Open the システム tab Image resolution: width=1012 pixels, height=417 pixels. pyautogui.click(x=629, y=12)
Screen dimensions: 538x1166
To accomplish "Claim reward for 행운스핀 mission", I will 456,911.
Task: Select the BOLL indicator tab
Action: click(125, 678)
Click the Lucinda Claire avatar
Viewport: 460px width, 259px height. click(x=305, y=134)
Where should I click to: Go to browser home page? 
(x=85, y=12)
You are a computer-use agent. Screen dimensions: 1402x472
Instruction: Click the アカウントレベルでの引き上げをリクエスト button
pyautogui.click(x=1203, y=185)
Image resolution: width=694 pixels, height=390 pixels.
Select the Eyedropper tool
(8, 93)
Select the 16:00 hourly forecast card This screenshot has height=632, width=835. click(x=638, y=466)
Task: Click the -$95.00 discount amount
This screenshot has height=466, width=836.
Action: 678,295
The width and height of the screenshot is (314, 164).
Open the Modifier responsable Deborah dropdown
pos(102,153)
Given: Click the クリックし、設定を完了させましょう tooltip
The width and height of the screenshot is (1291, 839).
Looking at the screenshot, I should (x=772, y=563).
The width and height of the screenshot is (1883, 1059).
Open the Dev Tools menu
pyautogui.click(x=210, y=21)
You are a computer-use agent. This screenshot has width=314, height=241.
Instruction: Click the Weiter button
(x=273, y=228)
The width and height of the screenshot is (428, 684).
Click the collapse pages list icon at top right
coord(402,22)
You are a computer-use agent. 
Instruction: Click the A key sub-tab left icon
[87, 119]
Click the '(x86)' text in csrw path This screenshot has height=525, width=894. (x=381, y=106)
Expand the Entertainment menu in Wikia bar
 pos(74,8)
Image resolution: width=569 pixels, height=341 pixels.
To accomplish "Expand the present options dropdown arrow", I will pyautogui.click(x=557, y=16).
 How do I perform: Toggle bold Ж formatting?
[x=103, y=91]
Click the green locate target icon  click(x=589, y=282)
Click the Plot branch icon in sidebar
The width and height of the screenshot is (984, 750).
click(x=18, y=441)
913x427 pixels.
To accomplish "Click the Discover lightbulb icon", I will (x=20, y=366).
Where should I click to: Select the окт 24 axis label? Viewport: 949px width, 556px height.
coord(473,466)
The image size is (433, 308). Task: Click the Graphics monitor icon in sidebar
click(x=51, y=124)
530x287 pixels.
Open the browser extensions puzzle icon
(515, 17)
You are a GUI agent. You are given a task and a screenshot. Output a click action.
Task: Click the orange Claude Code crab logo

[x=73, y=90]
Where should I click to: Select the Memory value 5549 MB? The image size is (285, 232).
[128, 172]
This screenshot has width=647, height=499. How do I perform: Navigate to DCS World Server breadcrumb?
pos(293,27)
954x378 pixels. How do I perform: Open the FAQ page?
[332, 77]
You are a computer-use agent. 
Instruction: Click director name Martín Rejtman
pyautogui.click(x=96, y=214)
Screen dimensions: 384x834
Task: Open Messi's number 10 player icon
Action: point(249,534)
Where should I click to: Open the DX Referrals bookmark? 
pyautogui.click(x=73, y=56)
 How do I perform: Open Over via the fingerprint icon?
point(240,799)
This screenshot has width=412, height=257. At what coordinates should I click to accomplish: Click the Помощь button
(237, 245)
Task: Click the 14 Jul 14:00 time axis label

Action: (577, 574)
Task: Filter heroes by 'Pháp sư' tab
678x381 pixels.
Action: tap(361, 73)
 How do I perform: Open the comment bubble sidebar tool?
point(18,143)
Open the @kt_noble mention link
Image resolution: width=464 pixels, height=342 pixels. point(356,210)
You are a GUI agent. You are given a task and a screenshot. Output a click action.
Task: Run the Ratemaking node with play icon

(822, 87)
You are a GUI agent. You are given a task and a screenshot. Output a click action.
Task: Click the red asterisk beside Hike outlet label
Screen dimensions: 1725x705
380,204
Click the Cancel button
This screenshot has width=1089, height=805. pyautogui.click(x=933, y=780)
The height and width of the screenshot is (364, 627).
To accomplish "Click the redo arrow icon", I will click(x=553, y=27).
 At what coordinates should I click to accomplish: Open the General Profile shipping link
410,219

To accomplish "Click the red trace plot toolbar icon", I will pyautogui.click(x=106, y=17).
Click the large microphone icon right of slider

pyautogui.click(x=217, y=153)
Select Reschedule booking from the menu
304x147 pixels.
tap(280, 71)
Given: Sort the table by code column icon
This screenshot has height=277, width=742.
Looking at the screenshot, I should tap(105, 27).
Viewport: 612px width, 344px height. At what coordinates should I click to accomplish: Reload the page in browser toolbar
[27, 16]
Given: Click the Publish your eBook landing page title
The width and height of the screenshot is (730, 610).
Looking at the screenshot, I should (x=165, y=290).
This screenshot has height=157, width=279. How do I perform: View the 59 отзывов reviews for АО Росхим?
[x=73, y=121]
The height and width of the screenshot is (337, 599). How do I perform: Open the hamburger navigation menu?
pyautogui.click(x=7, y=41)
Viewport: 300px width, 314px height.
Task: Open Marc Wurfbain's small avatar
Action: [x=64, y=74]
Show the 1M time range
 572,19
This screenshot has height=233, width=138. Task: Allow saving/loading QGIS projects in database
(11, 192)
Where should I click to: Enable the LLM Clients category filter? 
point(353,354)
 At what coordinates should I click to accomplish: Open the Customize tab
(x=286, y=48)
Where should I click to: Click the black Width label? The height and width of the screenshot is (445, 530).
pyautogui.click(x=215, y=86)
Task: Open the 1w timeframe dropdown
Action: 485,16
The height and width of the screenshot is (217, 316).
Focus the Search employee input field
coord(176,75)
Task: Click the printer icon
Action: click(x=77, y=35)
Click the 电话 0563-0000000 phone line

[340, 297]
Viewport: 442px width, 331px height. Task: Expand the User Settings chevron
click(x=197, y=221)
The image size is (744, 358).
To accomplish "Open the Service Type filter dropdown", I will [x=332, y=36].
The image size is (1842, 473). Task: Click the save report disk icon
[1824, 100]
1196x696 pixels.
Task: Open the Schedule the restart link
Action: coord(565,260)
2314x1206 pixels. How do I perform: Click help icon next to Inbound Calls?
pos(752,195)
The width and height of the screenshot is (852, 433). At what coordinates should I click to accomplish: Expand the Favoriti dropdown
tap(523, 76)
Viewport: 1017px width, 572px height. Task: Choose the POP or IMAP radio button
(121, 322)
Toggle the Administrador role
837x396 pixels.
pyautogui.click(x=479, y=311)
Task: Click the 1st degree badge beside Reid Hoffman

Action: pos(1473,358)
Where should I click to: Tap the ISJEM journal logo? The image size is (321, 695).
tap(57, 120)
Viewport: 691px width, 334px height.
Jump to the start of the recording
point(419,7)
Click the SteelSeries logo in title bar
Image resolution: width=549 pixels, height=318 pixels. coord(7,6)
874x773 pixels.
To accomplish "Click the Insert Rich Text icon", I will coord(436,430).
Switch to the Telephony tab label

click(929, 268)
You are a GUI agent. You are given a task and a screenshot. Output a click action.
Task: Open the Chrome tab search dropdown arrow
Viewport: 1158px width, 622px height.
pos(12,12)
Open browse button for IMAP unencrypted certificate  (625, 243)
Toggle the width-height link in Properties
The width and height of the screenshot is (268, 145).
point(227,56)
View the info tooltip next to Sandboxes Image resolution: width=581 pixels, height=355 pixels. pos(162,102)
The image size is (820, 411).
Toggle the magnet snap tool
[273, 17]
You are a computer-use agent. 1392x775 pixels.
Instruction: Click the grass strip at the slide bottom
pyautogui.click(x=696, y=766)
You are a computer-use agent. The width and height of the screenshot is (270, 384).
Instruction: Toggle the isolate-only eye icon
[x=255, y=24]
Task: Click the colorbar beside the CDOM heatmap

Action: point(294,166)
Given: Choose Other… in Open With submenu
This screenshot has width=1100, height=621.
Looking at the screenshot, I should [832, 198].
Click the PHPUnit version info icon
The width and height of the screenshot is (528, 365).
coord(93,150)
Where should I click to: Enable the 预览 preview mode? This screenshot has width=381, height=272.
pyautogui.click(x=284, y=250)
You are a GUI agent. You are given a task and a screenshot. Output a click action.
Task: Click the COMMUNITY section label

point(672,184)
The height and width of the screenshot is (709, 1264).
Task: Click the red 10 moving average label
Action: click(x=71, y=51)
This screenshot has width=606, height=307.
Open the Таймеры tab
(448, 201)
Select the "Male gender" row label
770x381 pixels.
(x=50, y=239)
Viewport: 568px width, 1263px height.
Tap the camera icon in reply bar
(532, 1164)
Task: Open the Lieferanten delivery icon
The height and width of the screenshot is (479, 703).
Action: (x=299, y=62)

____________

### Brief
Update the lines starting at the one containing "The image size is (820, 411)." and ending at the one containing "Looking at the screenshot, I should [832, 198].", rewriting each of them with "computer-use agent" changed to "GUI agent" and nothing else altered.

### Written response
The image size is (820, 411).
Toggle the magnet snap tool
[273, 17]
You are a GUI agent. 1392x775 pixels.
Instruction: Click the grass strip at the slide bottom
pyautogui.click(x=696, y=766)
You are a GUI agent. The width and height of the screenshot is (270, 384).
Instruction: Toggle the isolate-only eye icon
[x=255, y=24]
Task: Click the colorbar beside the CDOM heatmap

Action: point(294,166)
Given: Choose Other… in Open With submenu
This screenshot has width=1100, height=621.
Looking at the screenshot, I should [832, 198].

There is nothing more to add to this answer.